Alina se quedó pensativa.

—Germán, la policía no lo ha encontrado. Si no, ya hubieran atado cabos. Los tendríamos encima —razonó la mujer intentando calmar a su jefe.

—Eso mismo pienso yo. Pero hay que encontrar ese maldito cuaderno. Si cae en manos de la pasma, estamos perdidos.

—Puedo ir a ver a su mujer… quizá lo llevara a su casa.

Germán miró a Alina y meditó la propuesta. No se perdía nada por preguntarle a la viuda.

—Hazlo. Pero no esta noche. Te necesito aquí. Y, Alina… de momento vamos a ser discretos.

—Ya somos discretos, Germán —replicó Alina.

—Más aún. No quiero tratos con Sergei y su camarilla hasta nueva orden.

—Pero ¿qué hago con las demandas que tenemos comprometidas? Ya han pagado un adelanto —la rusa elevó la voz. Le exasperaba la actitud de Casillas.

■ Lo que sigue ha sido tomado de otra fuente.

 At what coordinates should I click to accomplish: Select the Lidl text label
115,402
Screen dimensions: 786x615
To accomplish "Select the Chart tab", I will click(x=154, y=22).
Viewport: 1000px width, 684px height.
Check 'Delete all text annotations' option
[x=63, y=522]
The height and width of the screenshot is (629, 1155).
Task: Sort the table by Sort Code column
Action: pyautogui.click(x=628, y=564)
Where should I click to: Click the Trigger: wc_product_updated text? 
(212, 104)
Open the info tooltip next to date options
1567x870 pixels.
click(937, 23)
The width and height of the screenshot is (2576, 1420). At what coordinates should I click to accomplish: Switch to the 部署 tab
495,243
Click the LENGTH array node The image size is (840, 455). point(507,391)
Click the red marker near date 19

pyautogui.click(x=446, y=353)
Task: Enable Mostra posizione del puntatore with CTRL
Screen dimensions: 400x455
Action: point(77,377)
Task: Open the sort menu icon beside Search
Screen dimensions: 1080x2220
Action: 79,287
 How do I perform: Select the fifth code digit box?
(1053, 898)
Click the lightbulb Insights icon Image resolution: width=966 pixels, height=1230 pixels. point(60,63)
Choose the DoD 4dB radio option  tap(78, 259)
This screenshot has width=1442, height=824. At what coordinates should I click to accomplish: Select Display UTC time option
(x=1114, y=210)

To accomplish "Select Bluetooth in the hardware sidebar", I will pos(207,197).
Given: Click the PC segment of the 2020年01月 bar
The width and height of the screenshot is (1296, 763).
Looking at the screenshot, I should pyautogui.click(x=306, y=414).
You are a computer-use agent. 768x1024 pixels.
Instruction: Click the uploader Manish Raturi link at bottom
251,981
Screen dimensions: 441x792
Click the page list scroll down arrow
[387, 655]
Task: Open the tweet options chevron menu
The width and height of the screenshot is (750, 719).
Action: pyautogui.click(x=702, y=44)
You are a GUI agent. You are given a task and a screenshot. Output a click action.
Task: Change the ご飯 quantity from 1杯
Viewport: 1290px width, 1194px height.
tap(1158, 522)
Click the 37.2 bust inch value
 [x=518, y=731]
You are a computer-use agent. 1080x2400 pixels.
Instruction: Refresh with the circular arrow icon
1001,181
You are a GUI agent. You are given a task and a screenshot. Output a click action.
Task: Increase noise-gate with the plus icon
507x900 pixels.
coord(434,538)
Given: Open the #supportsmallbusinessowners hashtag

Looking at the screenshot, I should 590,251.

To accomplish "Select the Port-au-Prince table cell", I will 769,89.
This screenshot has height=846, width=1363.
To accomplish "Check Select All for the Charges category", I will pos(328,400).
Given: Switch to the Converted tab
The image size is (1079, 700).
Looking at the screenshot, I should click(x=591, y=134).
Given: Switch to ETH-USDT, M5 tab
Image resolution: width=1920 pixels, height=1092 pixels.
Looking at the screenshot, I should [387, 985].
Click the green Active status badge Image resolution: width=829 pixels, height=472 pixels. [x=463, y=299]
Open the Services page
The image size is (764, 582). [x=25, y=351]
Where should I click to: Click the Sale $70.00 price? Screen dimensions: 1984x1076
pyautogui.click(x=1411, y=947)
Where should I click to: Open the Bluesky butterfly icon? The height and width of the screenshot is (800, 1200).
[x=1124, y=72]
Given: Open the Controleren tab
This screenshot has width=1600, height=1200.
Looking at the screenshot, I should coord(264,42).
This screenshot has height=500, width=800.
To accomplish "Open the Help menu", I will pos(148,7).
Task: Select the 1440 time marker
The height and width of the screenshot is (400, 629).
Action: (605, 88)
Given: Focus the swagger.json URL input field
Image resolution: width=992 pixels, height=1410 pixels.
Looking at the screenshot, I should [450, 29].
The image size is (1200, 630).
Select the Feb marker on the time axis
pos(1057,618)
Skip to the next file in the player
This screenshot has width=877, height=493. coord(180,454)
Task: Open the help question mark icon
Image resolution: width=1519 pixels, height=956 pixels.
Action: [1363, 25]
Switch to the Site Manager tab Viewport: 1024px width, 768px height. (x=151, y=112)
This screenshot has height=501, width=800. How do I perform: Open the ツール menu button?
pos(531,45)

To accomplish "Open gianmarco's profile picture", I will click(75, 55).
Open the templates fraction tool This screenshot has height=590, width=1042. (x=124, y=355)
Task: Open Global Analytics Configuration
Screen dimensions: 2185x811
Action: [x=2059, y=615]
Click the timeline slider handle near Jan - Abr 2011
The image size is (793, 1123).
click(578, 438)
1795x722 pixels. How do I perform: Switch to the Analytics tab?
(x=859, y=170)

—Anularlas. Devuélveles el adelanto. Y a Sergei explícale que tenemos a la pasma encima. Lo entenderá. Le dices que ya le avisaremos cuando esté la cosa más calmada.

—Pero… —intentó replicar.

—Alina, no quiero repetirlo —siseó Casillas—. Nada de ucranianos, ni de pececitos hasta nueva orden. ¿Está claro?

—Muy claro —respondió ella de mala gana.

Casillas se levantó y remetió la camisa por dentro del pantalón.

—Voy a darme una ducha y a cambiarme de ropa. Estate pendiente del salón hasta que baje.

Alina asintió con la cabeza y se levantó. Se acercó a la puerta y estaba a punto de salir cuando su jefe le cortó el paso sujetándola por la muñeca.

—Si esto sale mal, caes conmigo. No lo olvides.

La mujer se desasió de la mano de su jefe y salió sin responder.